When talking politics, friends told me that friendship makes them see vastly different life experiences up close, but also gives them the courage to stand steadfast. One friend says: “I think I used to be very averse to risk until I went to uni and met the right friends, because knowing I had a safe place to return to if things hit the fan made me so much more experimental and daring, either through fashion or politics.” Another adds: “friends can be gateways into new places and push me to take up space. I had never gone to a protest before meeting friends that aligned with me. In fact, I always felt like I had to be as invisible as possible.”

Friendship might be our last true rehearsal for a more community-driven world. In a world where villages have collapsed and capitalism isolates us, chosen families endure — holding space for love, care, and solidarity. Their radicality lies in how Mariame Kaba argues that abolition lives in the everyday acts of care we share, and how bell hooks insists that friendship, especially between women, is the bedrock of feminist resistance.

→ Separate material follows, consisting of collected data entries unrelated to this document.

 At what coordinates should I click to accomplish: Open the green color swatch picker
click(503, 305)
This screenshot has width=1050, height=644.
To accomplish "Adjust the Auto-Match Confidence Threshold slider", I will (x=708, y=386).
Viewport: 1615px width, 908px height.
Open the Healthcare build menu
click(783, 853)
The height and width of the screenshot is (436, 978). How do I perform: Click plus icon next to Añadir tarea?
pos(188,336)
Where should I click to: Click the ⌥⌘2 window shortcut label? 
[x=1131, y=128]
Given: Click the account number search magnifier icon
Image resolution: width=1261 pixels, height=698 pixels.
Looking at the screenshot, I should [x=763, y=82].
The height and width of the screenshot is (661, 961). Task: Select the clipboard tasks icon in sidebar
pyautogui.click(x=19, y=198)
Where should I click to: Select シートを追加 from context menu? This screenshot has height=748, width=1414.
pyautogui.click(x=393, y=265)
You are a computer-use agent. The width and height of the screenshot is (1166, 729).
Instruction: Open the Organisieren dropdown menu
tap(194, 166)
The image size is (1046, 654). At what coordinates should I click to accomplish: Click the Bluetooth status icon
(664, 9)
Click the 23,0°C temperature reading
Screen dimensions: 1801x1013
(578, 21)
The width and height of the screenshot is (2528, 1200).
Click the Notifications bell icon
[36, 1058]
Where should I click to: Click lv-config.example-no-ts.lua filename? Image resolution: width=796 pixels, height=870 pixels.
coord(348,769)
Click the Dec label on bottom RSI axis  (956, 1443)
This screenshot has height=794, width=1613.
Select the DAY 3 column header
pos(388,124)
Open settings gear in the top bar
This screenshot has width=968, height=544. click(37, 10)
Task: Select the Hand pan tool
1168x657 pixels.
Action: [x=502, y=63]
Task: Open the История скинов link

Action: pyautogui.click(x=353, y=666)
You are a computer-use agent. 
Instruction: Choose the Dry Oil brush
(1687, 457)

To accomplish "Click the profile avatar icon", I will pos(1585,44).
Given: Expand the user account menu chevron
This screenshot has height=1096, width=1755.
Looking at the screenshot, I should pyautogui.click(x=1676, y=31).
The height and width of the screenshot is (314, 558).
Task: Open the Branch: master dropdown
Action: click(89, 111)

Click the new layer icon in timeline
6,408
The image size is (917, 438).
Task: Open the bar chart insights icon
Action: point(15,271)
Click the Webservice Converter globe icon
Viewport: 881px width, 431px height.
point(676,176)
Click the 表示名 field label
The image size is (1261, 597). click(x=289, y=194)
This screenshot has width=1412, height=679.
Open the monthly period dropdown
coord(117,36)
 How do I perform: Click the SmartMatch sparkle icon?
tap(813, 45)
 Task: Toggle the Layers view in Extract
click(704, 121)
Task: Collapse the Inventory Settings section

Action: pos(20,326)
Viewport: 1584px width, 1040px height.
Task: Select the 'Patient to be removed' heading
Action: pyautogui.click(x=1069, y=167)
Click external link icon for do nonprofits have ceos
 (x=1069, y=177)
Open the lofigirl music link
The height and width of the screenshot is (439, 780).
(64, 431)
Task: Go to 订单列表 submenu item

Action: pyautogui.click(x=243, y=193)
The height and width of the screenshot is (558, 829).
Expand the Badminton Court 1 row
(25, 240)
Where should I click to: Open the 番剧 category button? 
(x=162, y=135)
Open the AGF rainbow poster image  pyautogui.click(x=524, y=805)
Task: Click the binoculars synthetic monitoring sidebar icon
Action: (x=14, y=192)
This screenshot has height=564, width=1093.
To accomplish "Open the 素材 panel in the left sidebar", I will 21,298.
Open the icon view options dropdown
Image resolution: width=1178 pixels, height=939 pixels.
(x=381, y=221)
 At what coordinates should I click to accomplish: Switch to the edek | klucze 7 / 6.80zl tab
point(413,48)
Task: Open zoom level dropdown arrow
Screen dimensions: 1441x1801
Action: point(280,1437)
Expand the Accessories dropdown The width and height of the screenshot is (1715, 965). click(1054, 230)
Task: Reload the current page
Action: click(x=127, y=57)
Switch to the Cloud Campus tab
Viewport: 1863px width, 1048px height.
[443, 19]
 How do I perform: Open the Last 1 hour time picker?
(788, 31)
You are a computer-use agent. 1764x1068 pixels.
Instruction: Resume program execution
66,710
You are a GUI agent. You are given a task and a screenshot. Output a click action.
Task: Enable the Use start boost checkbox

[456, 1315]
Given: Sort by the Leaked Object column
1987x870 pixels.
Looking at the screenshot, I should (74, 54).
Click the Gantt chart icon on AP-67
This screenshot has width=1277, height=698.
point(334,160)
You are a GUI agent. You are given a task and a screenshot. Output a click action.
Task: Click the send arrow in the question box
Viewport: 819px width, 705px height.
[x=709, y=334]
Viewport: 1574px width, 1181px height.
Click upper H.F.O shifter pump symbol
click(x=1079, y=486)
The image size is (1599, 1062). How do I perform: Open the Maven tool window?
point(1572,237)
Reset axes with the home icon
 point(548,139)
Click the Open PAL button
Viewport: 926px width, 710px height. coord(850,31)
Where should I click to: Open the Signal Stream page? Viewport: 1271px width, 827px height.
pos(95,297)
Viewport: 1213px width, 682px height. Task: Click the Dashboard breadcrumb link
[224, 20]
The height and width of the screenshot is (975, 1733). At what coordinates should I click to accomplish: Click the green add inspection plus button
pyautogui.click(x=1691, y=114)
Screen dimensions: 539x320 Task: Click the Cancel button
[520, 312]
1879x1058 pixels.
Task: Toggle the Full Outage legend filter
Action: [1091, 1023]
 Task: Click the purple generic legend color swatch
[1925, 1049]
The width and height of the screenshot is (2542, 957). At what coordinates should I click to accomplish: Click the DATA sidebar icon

In the intimacy and sometimes difficult politics of care within friendship, we glimpse a better world — and practice how to bring it into being.
For me, I started believing in a better world because I saw it in my friendships. Growing up a migrant, I never felt like I had a community or saw what communities do for one another. It wasn’t until I went to university and over the years (brick by brick!) built my own community, that I began to understand that friendship is intuitively political, and deeply structural. Friendship reveals how we relate to one another, what we build together, and the way we envision belonging and living together.